When Jeremy returns, he and Lexie have a long talk and both admit that they were both wrong, and Jeremy fills her in on the emails, Alvin, and Rachel. Everything is explained from then that the baby was in fact, despite the odds, definitely Jeremy's and that there was nothing between Lexie and Rodney. Rachel avoids Lexie and Doris for a short time until finally coming to Lexie's house, apologizing and explaining how she accidentally told Alvin about the pregnancy and they make up. They have a wonderful wedding a short time later where Lexis deceased parents were married.

===The baby===
When Jeremy and Lexie go to their ultrasound appointment, they learn that an amniotic band threatened their baby with possible deformities if it were to attach, or even its life. Jeremy and Lexie spend the last ten weeks of her pregnancy in fear and distress over the news. Lexie tells Jeremy that they can move to New York for Jeremy, in hopes of Jeremy finding inspiration to write again. Jeremy briefly thinks on this offer and quickly turns down her offer. Moments later, Jeremy finds inspiration to write his next column and his writing rut was over.

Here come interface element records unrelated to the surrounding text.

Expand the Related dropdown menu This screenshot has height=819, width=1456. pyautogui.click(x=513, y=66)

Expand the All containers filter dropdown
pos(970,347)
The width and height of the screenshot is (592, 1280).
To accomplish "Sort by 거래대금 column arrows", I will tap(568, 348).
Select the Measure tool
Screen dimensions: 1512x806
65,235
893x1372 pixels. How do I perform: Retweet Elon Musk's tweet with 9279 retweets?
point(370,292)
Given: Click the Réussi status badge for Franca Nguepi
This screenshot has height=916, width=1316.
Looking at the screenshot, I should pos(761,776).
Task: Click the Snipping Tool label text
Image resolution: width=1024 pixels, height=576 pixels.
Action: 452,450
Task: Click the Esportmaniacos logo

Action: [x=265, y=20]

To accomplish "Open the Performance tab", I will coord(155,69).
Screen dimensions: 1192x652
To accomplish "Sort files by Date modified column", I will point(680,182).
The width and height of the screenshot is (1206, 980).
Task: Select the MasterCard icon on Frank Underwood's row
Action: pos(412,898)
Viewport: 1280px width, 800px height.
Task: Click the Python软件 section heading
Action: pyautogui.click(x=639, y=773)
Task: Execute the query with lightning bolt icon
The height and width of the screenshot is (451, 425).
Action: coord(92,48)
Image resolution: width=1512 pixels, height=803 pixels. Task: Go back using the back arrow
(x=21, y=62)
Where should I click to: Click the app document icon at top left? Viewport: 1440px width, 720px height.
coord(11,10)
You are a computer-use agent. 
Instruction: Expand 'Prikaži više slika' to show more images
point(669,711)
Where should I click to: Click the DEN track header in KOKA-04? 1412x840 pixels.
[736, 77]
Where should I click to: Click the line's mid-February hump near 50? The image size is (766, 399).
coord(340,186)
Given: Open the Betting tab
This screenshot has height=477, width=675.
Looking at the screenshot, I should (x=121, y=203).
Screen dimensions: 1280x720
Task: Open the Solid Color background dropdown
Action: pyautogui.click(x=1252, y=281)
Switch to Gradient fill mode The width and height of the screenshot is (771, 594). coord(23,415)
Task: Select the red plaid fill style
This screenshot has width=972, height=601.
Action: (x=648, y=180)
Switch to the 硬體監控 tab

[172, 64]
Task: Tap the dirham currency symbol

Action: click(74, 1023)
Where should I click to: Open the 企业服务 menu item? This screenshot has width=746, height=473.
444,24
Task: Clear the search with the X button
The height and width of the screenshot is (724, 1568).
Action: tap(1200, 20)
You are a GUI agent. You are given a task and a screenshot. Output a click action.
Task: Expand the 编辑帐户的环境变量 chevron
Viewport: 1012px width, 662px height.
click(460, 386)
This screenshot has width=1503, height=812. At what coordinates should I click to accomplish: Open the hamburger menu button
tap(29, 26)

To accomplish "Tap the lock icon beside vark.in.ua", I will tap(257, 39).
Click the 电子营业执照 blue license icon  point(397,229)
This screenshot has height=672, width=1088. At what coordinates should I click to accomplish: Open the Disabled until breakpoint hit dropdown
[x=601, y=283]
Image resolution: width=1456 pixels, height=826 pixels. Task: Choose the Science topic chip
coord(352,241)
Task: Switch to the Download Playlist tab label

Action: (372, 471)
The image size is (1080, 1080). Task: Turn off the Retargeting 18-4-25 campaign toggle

Lexie wakes Jeremy up early in the morning to inform him that she was in labor. With this news Jeremy freaks out like any expecting father and was a mess for the whole experience. Lexie successfully delivers their daughter, Claire, named after Lexie's deceased mother; however Lexie dies immediately after giving birth, leaving her grandmother Doris and Jeremy in anguish and Jeremy, a widowed parent.

===Epilogue===
In the epilogue, Claire is now four and Jeremy has adjusted with life without Lexie. Claire has been having nightmares for a few weeks several times every night, like Lexie had when she was young after her parents had died. Jeremy takes her to a very special place for Jeremy and Lexie, the cemetery where Lexie and her parents had been buried, where a phenomenon occurs around midnight on foggy nights. After this Claire no longer has nightmares after seeing this phenomenon exactly like her mother had.

==True Believer (prequel)==
At First Sight starts its story where True Believer left off, but skips a little in-between the two books. True Believer introduces the romance between New York City resident, Jeremy Marsh and Boone Creek resident, Lexie Darnell. In the first novel, Jeremy is a writer that goes to a small town in North Carolina, Boone Creek, to chase a story. There he meets Lexie, the town librarian. Jeremy is charmed by Lexie and the two end up falling in love. Jeremy went through a divorce a few years before mainly due to his inability to conceive children, but the book ends with Lexi holding her stomach asking Jeremy if he “believed in miracles” and that her psychic grandmother, Doris, predicted it was a girl; she was pregnant with his child. The book shows that since True Believer Jeremy had proposed to Lexie after a very brief dating period.

==Reviews==
Publishers Weekly describe the ending as “majorly manipulative and totally effective.” John M. Formy-Duval from about.com, shares his opinion of the novel being a cliché.